DIRECTIONS -> Could you reproduce every record below exactly, excluding all pictures?
..............................
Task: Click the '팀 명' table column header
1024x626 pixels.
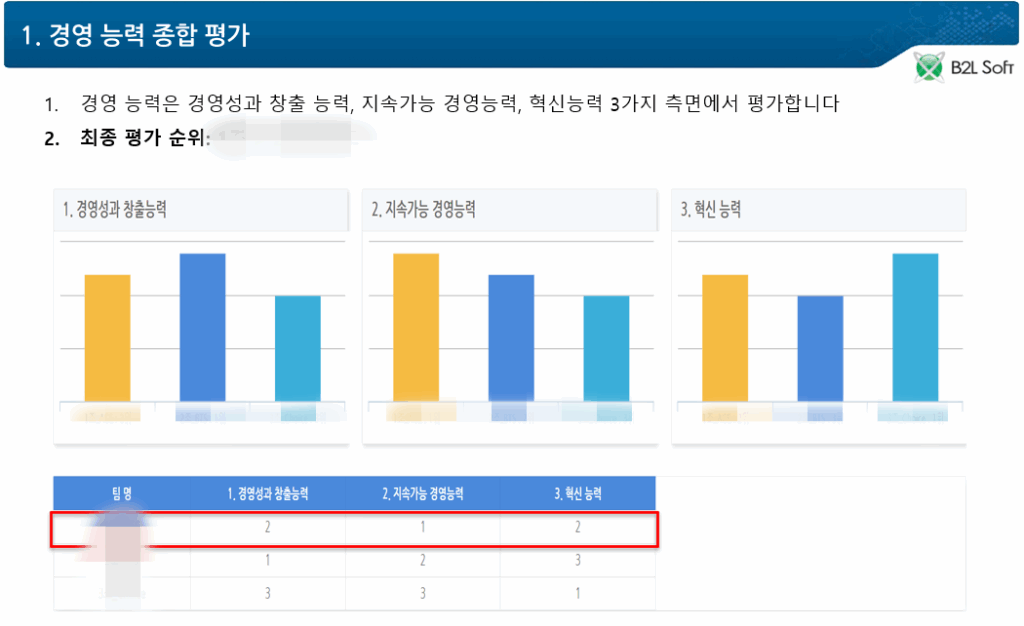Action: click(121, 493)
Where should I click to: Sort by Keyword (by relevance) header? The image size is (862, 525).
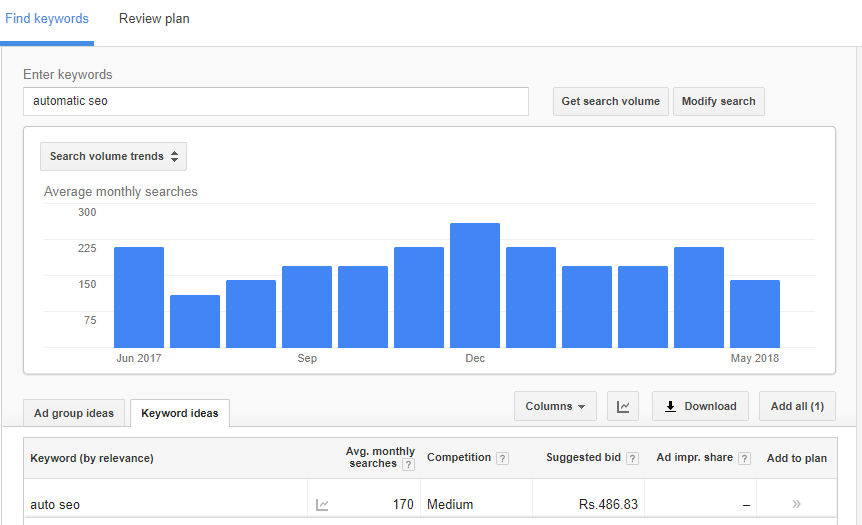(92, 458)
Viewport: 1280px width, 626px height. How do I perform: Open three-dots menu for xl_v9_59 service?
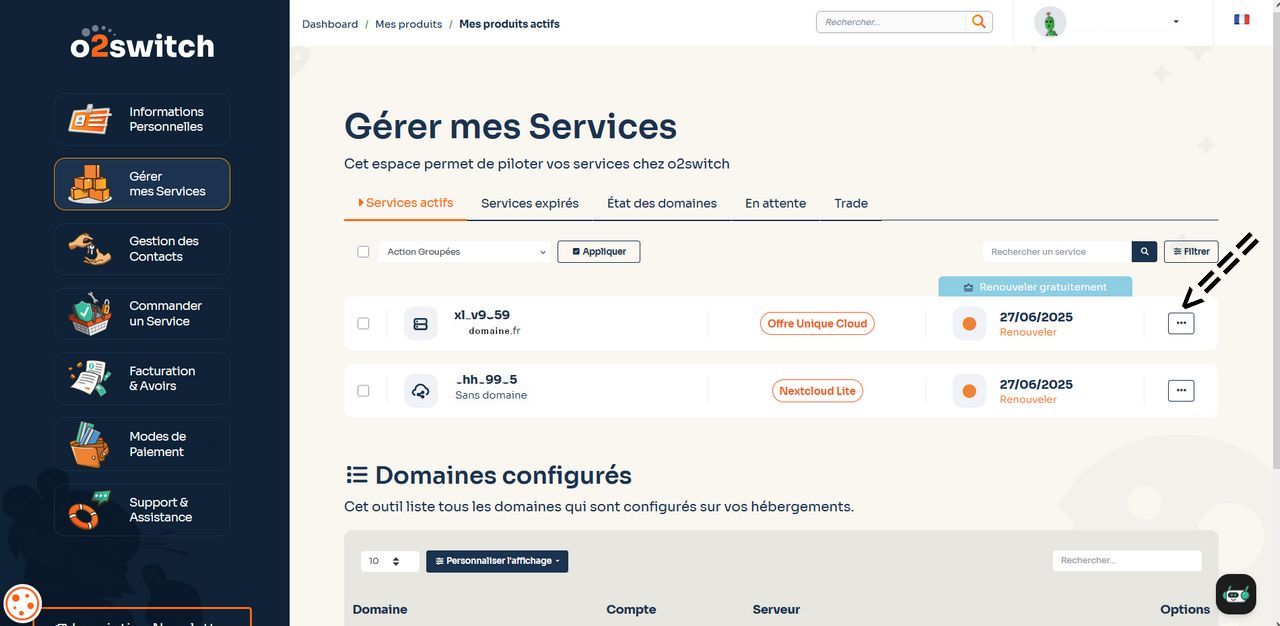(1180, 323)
..............................
SOLUTION ->
Task: Click the '팀 명' table column header
1024x626 pixels.
Action: click(121, 493)
Where should I click to: Sort by Keyword (by relevance) header? The image size is (862, 525).
(92, 458)
Viewport: 1280px width, 626px height. How do I perform: Open three-dots menu for xl_v9_59 service?
(1180, 323)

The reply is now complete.